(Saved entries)
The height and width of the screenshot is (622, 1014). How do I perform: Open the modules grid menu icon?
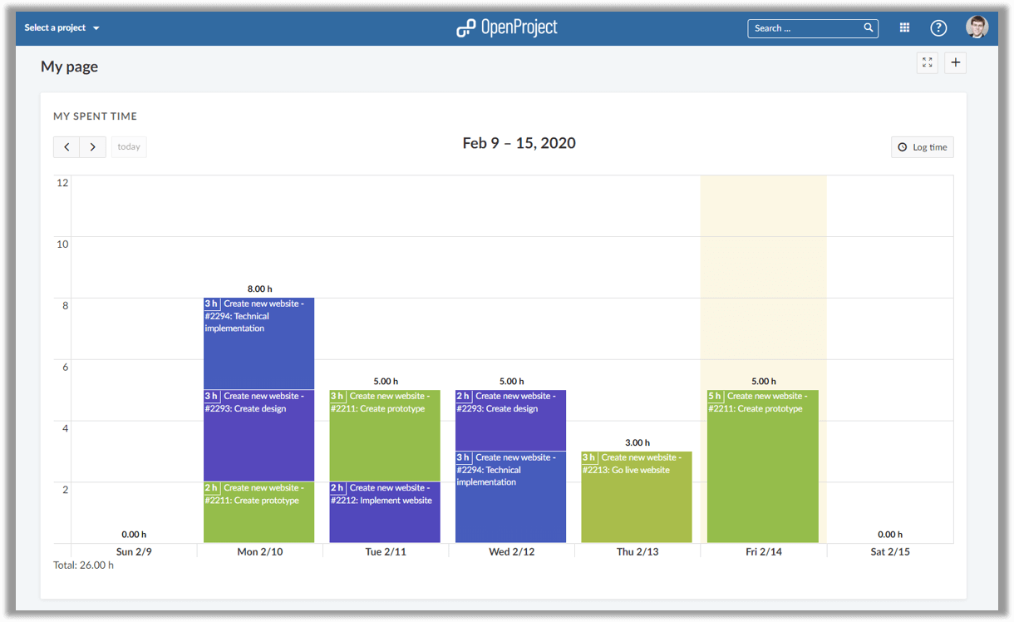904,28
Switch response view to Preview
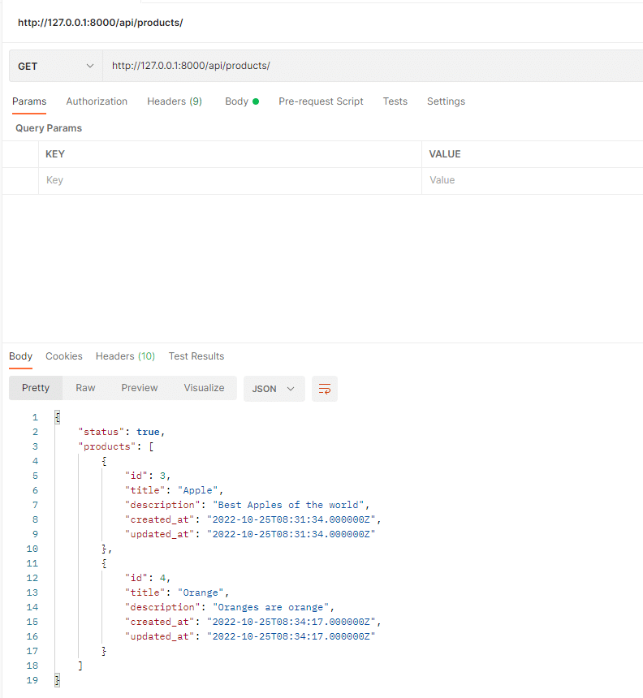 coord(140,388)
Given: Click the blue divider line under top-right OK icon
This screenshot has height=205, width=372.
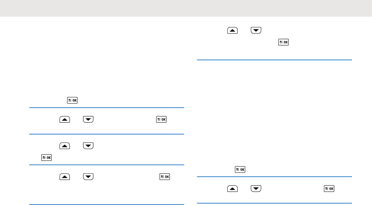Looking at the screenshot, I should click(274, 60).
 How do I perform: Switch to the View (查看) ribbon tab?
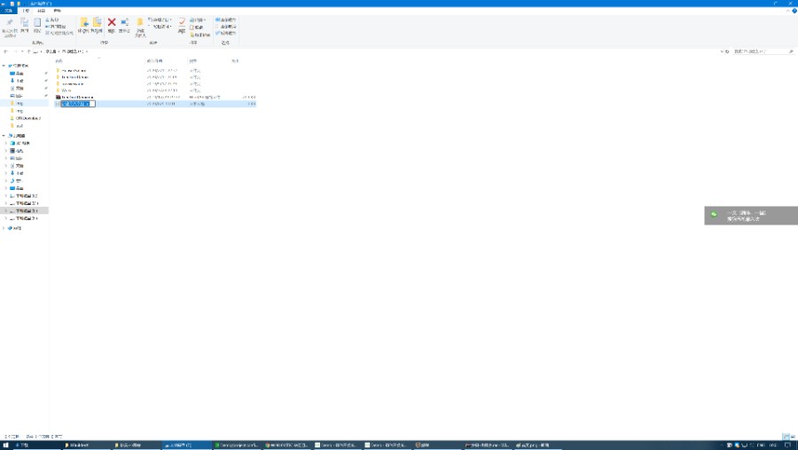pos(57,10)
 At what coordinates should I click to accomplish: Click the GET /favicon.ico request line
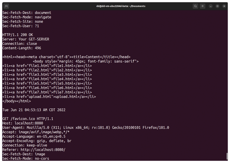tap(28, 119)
==
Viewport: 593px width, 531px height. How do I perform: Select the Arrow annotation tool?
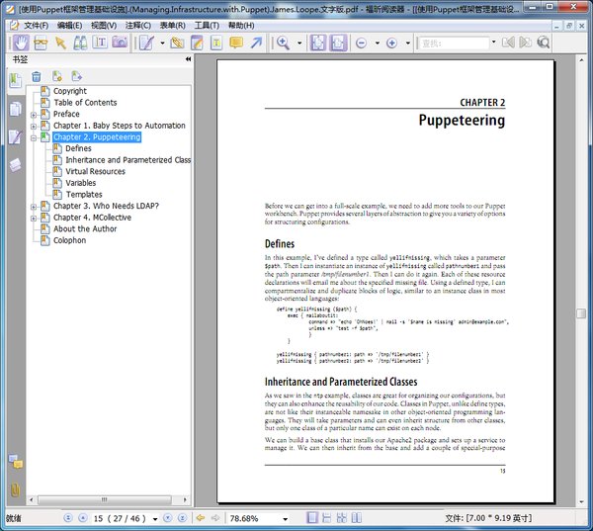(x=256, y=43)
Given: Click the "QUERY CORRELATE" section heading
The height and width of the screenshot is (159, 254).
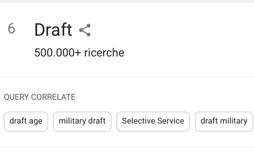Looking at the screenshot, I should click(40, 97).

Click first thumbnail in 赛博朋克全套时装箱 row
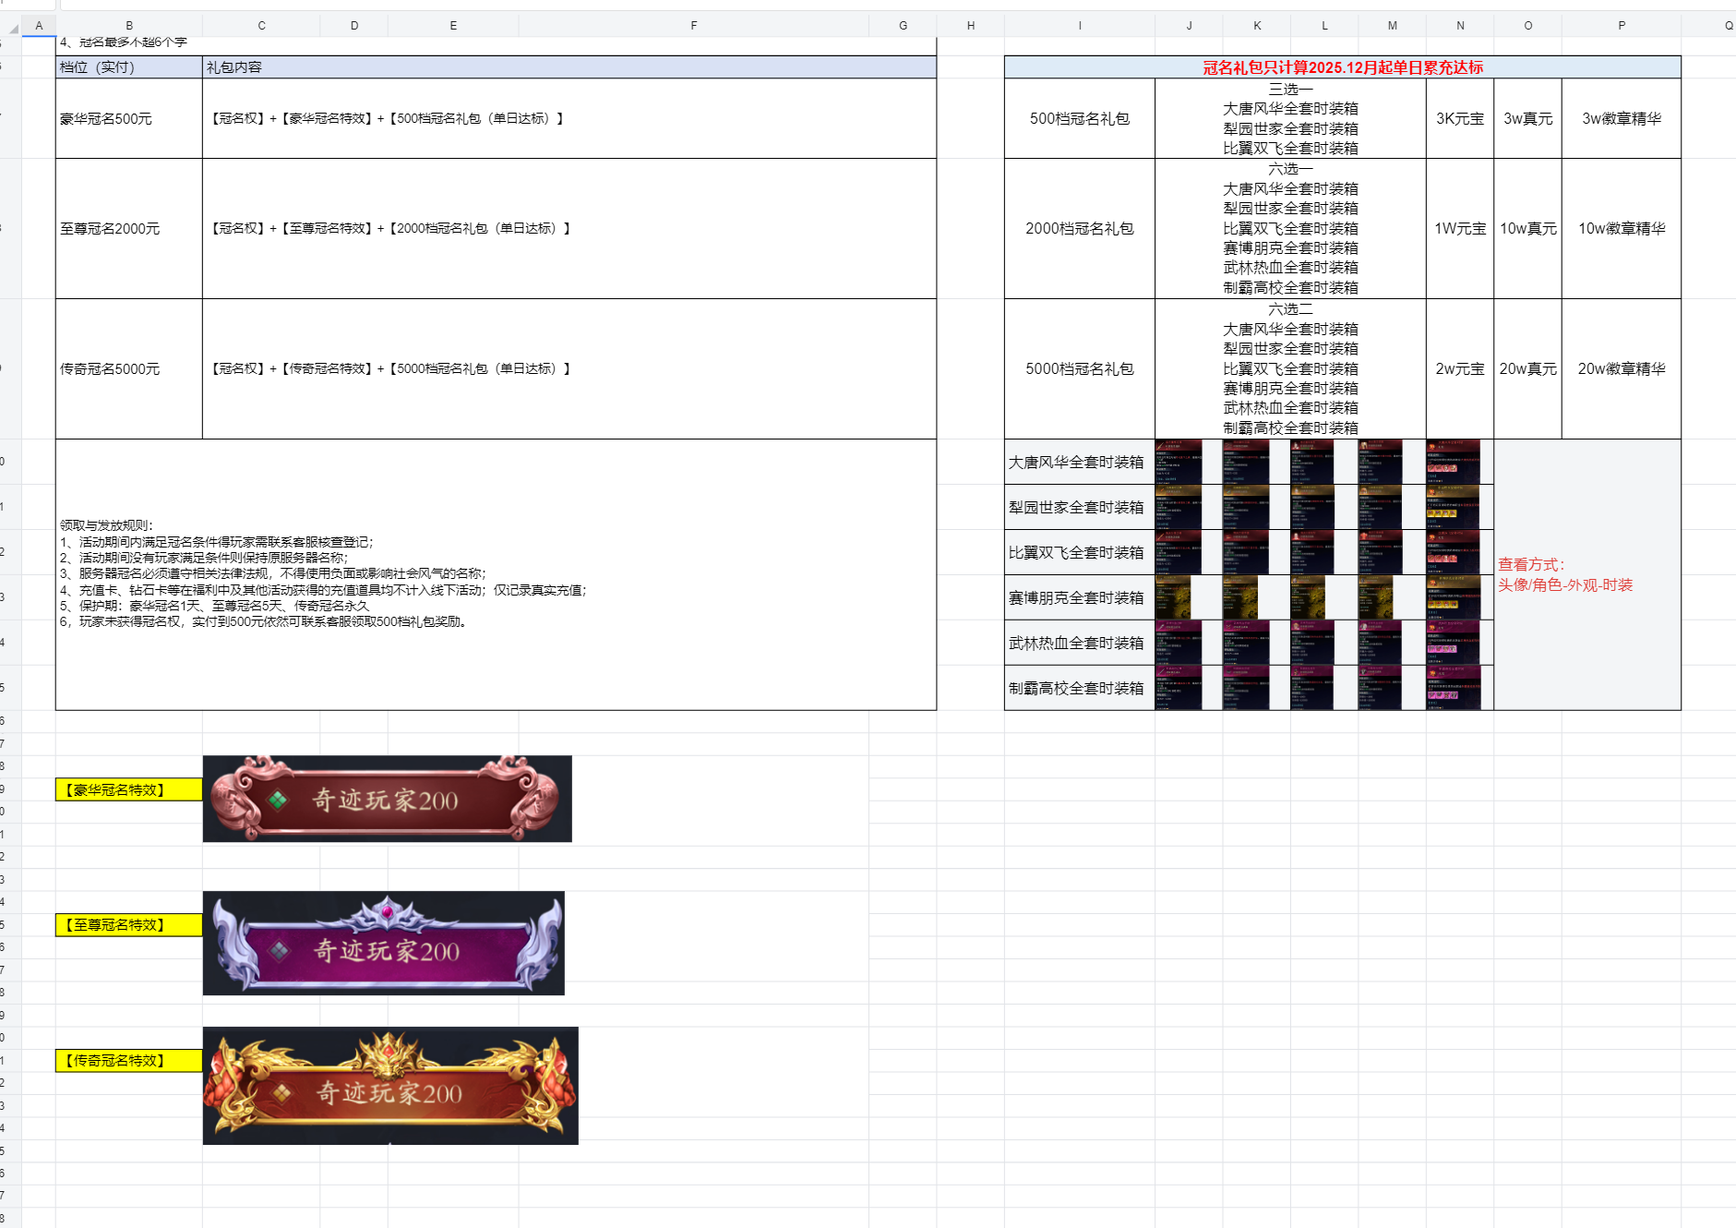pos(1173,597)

> _The task_:
Your answer must be one number: how many lines of the entries hold the string "Given".

> _Exercise response_:
2